While the trends indicate a level of disinterest in languages at school, teachers at Spanish schools for adults have observed that the language has become ‘fashionable’ amongst young adults.
Director of language school Spanish House London María Carmona said: “We are seeing the opposite of these trends that you see in schools, actually.
“We have seen that more and more adults, young professionals in their 20s or 30s, really like to learn Spanish. We think it’s becoming fashionable.”
She said that the main reasons why adults want to learn Spanish are wanting to travel to Spanish speaking countries, improving their CVs or because they have Spanish or Latin American partners.
Carmona believes GCSE students were often only taught how to pass an exam, rather than the practical skills needed to navigate real-life situations.
The teaching style at Spanish House London is “much more practical and communicative”.
They use games and activities to let the students enjoy the learning process and teach them to speak and communicate with people in everyday situations when abroad.
While there is evidence to suggest that children are better at language acquisition due to the brain’s elasticity at a young age, Carmona spoke about one of the school’s most enthusiastic students, who is 82.
She said: “She loves the lessons and really has so much fun. She’s a great contributor to the group.
“So, even though most of our students are young professionals, learning a language is really great at any time of life.
“When you learn to speak another language, you gain a completely new perspective on so many things.”
After Mandarin, Spanish has the most native speakers in the world, with approximately 485 million native speakers, according to language software Babbel.
A report by the British Council found that, although Spanish remains the preferred modern foreign language at A-level, this has been a recent development, as previously French was more popular.
British Council Schools Advisor Vicky Gough said: “Spanish is currently the favoured language at A level for numerous reasons.
“There is a perception that it is easier to learn, it is spoken in many countries around the world, and pupils are more likely to have been to Spain or have relatives or friends that have.”
Moreover, Spanish is also more prominent in pop culture across music, films and TV shows, which makes it more ‘attractive’ to pupils.
Gough said: “Although French is still the most popular language at GCSE level, last year’s GCSE exam data shows Spanish had the second largest increase compared to other full course subjects, and is on course to overtake French.”
Data from qualification board JCQ showed that French has been the most popular language to learn at school, but that Spanish entries gradually increased between 2015 and 2022.
However, Gough has expressed a widespread concern towards the overall decline in the number of modern foreign language entries in schools.

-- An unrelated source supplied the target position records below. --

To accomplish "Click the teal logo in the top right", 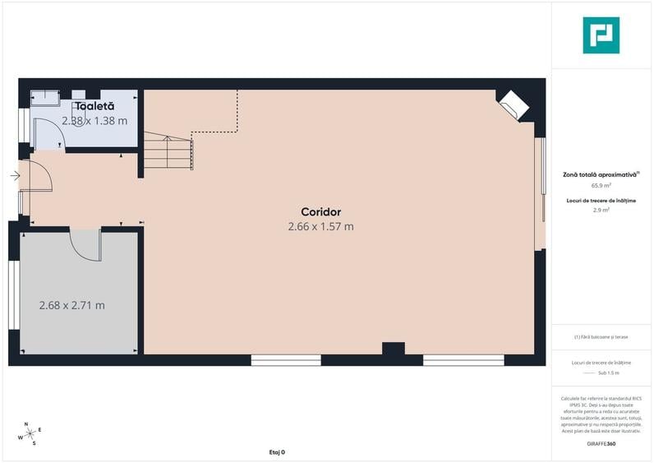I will (x=601, y=35).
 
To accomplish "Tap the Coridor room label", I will (x=320, y=211).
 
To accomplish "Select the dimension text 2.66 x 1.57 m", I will (x=320, y=226).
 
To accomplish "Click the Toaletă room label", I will (x=94, y=106).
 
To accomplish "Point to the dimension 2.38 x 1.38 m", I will (x=94, y=121).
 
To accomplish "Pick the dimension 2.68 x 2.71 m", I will (x=72, y=305).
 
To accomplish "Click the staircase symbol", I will (x=168, y=150).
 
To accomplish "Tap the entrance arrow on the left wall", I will (x=16, y=175).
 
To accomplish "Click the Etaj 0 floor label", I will (x=277, y=452).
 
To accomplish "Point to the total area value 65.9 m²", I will (x=601, y=186).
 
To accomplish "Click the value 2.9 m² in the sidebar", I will (x=601, y=210).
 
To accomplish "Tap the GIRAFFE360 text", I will (x=601, y=444).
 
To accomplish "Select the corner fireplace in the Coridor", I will (x=514, y=104).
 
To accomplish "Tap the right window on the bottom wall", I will (x=463, y=359).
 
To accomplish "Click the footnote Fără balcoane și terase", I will (x=601, y=337).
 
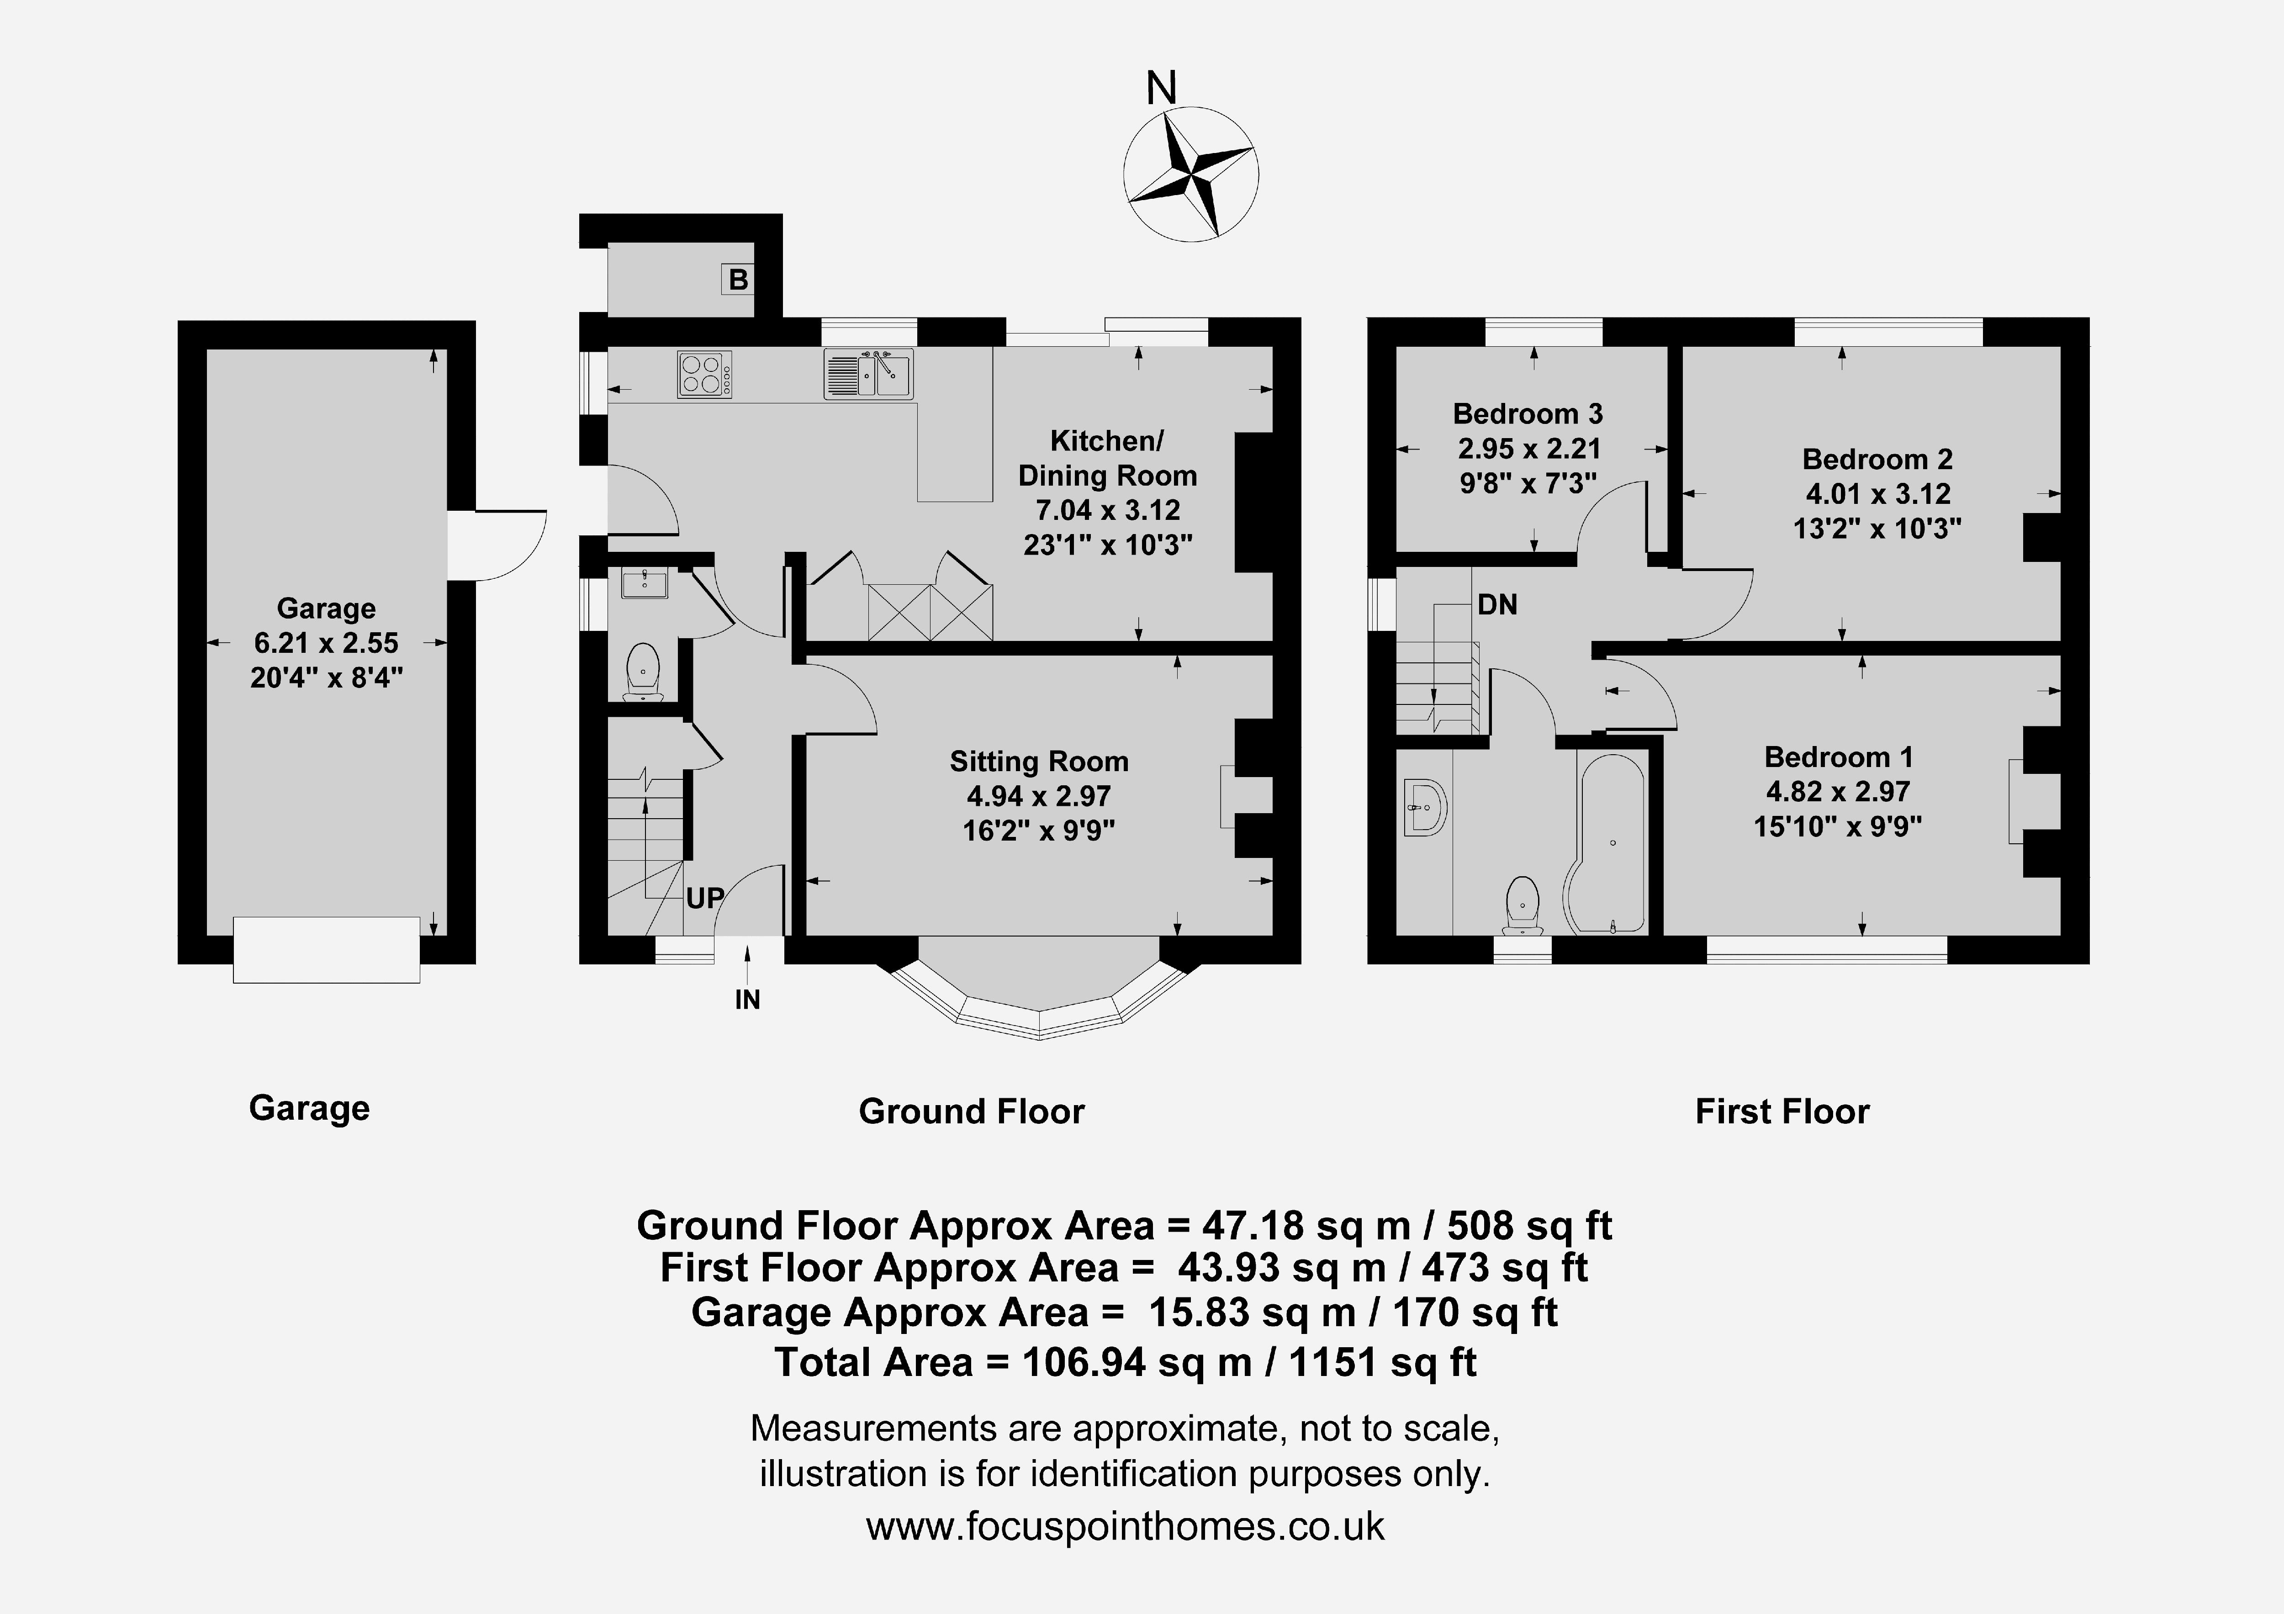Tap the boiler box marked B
737,280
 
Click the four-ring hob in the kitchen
704,375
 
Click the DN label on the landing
1497,604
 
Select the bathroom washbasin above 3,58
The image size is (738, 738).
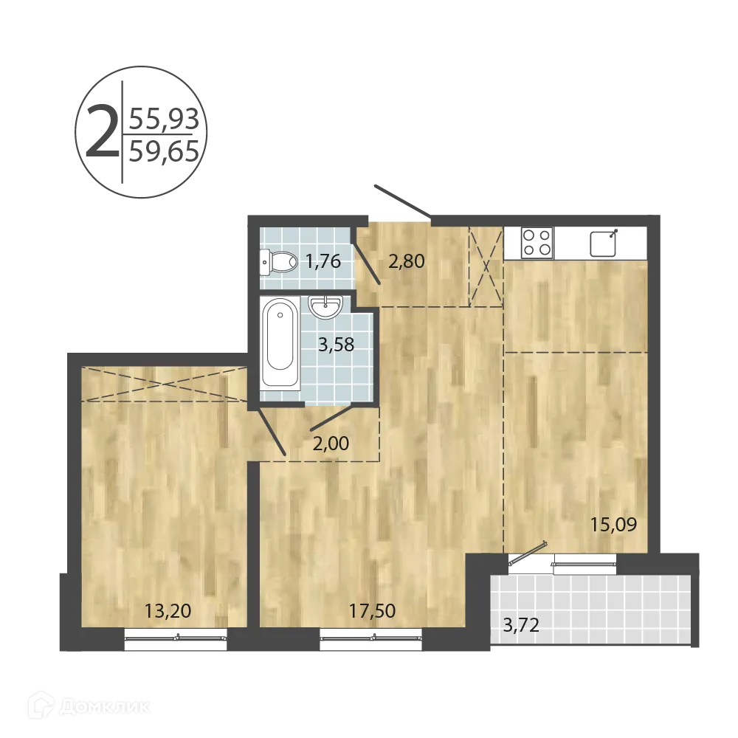(325, 306)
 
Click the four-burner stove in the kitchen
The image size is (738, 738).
(537, 242)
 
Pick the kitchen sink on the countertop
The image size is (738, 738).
(603, 243)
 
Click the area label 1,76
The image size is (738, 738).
(323, 261)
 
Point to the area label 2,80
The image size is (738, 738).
(406, 261)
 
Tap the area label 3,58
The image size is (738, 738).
(336, 344)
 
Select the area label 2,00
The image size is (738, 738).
(331, 444)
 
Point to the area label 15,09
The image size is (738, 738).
(613, 525)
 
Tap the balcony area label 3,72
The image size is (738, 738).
(521, 627)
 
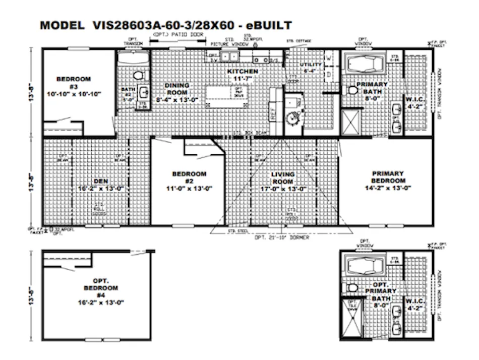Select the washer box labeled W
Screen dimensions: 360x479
pos(328,58)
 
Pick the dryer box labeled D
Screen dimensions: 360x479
pos(328,75)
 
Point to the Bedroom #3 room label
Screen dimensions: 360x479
pos(74,82)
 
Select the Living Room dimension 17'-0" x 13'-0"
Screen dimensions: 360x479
pos(283,189)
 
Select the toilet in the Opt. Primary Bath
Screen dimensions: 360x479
pos(351,288)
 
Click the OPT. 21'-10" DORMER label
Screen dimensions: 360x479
pos(282,237)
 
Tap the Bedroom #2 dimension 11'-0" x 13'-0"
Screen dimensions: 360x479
pos(189,189)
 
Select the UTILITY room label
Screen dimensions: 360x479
pos(311,65)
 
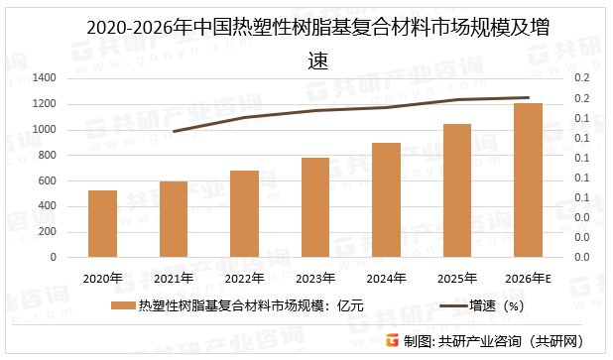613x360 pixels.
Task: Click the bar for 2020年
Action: (x=102, y=223)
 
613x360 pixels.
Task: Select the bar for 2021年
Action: (x=174, y=219)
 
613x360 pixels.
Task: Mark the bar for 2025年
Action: (x=457, y=190)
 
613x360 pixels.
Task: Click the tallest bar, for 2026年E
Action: (x=528, y=180)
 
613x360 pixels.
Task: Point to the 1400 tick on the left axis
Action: (x=44, y=78)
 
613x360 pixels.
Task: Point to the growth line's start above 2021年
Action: (x=174, y=131)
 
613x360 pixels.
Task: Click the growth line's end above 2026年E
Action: (x=528, y=97)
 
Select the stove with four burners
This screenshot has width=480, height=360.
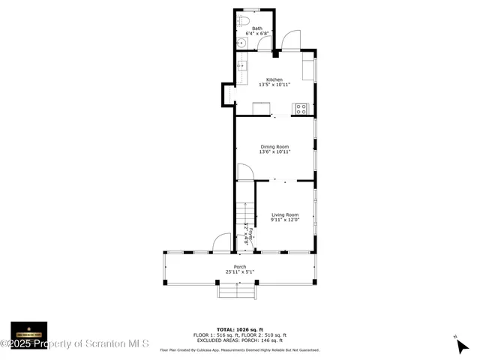pos(301,108)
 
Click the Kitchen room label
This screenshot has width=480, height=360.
pos(274,80)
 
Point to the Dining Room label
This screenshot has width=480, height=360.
pos(274,146)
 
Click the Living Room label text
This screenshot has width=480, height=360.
pos(285,214)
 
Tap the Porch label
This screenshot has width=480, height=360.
pos(240,267)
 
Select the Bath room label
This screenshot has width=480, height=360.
pos(257,28)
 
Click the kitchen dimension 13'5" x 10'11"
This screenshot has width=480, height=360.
pos(274,85)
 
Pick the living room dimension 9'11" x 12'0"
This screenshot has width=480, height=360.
pos(285,220)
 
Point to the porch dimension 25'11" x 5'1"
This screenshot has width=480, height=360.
pos(240,272)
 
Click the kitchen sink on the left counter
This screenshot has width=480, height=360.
pos(242,66)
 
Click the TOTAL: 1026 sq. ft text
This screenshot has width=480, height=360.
pos(240,329)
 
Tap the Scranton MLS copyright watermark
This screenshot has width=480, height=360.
pos(75,344)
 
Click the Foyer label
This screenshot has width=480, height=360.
pos(248,235)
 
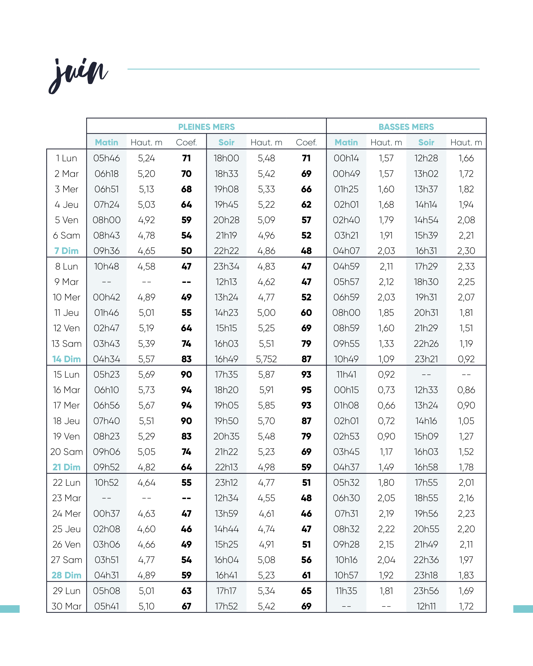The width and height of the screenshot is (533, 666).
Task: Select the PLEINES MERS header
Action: [x=206, y=127]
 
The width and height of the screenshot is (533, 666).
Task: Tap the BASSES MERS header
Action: [x=406, y=127]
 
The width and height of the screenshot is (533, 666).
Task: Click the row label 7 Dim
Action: [x=66, y=251]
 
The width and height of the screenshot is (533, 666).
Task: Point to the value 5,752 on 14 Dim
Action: [x=266, y=359]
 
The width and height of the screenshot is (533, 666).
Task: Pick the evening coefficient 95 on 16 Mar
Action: [x=306, y=390]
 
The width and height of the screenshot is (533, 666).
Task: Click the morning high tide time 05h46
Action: [x=107, y=158]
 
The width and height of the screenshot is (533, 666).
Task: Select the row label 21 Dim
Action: [x=66, y=467]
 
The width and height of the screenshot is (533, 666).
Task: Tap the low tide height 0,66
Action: [x=386, y=405]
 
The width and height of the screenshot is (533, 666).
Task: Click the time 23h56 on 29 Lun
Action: [x=426, y=591]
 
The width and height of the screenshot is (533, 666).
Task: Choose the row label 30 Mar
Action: [x=66, y=606]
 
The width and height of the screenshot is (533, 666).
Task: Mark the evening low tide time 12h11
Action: [x=426, y=606]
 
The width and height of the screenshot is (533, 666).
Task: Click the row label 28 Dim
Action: [x=66, y=575]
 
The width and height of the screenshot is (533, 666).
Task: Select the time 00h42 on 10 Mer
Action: [x=107, y=297]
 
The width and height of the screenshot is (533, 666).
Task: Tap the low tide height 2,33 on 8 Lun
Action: [x=466, y=266]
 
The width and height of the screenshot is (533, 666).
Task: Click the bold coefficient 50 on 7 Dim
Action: [x=186, y=251]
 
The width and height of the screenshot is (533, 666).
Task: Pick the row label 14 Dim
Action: [x=66, y=359]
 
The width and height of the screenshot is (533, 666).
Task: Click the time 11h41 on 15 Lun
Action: [x=346, y=374]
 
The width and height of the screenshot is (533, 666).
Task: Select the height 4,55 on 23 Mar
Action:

The British Council, alongside UCL and Goethe-Institut, has plans to address this decline in exam entries with the introduction of the National Consortium for Languages Education (NCLE).
This initiative aims to ‘reinvigorate and strengthen system-led leadership in languages across England and improve the learning opportunities and outcomes’ for all students by creating up to 25 language hubs.
Funded by the Department for Education, £14.9 million will be spent on re-energising language-learning in state primary and secondary schools across England over the course of three years.
So far, the government has released the names of the first 19 schools which are set to become language hubs, including Ada Lovelace CofE High School in Ealing.